Un terremoto culturale, mediatico ed economico: tassare gli smartphone e i tablet per finanziare la cultura. L’idea di Pierre Lescure già fa discutere la Francia. Oggi, il giornalista fondatore di Canal Plus e da cinque anni direttore del Théâtre Marigny, chiamato a presiedere la commissione incaricata di reperire i mezzi per finanziare la cultura, consegnerà il suo rapporto al presidente francese Francois Hollande.
Due le proposte più significative, tra le ottanta contenute nel rapporto: “La commissione Lescure propone un big bang nel circuito di finanziamento della cultura, includendo de facto i grandi protagonisti di internet. Come? Tassando gli smartphone e i tablet di cui Apple, Google e Amazon sono i principali fabbricanti”, anticipa Le Figaro. L’idea parte dalla riflessione che i consumatori sono restii a spendere 9 euro per scaricare un album di musica ma non esitano a spendere oltre 400 euro per un tablet o 700 per uno smartphone, prezzi sufficientemente elevati perché una tassa “non freni gli ardori dei consumatori”.
La seconda misura consiste nel facilitare le offerte “legali” di download, semplificando l’iter d passaggi sui vari media, che impone che un film sia disponibile prima al cinema, poi in televisione a pagamento e infine alla televisione gratuita. Dato che il finanziamento arriverà dai terminali i film potrebbero essere disponibili più rapidamente su tutte le piattaforme numeriche ed essere così scaricati legamente.
Hollande e il ministro della Cultura, Aurélie Filippetti, avevano chiesto a Lescure di fornire raccomandazioni per affrontare la rivoluzione digitale con criteri meno repressivi rispetto a quelli del predecessore Nicolas Sarkozy, fautore della legge Hadopi.

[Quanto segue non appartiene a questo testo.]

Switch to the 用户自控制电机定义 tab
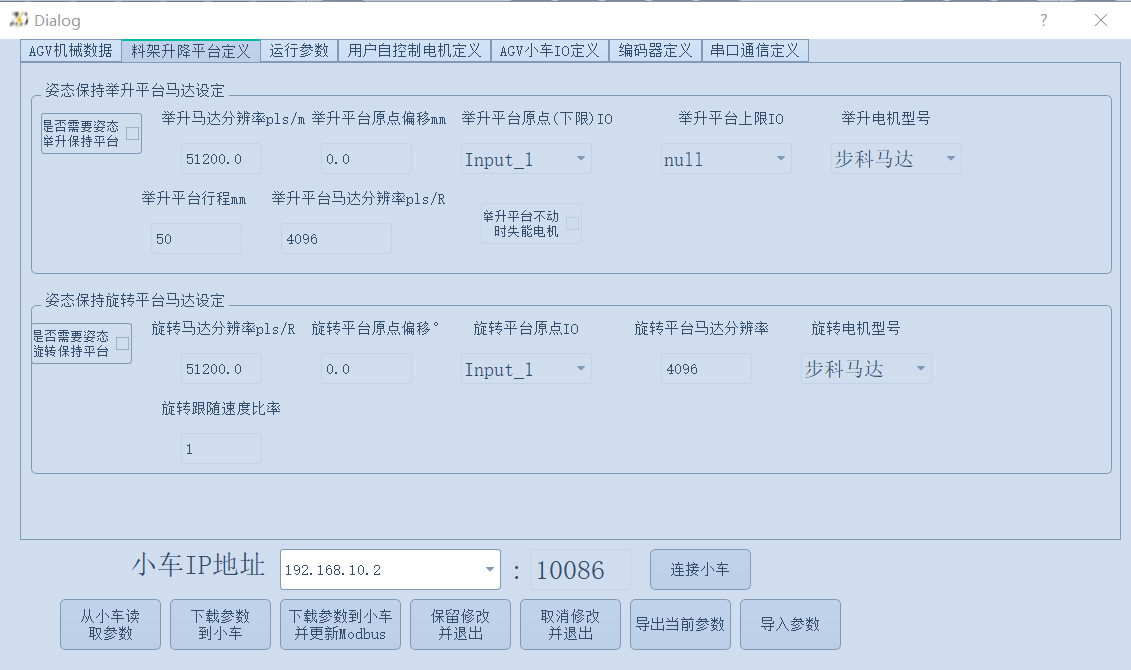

In questo senso il rapporto Lescure non prevede l’interruzione del servizio ma una multa (che si dovrebbe aggirare sui 140 euro) per chi scarica illegalmente film libri o musica. Nei mesi scorsi Filippetti aveva più volte sottolineato la necessità che lo stato debba sostenere la cultura, sottolineando che i prodotti culturali non sono come gli altri”. Secondo il ministro alla Cultura “chi fa profitti distribuendo i contenuti (come Google, Apple o Amazon, ndr) deve contribuire a finanziarne la creazione”. Quel principio viene ora applicato anche a chi fabbrica gli apparecchi (telefonini e tablet) che servono per fruire di quei contenuti.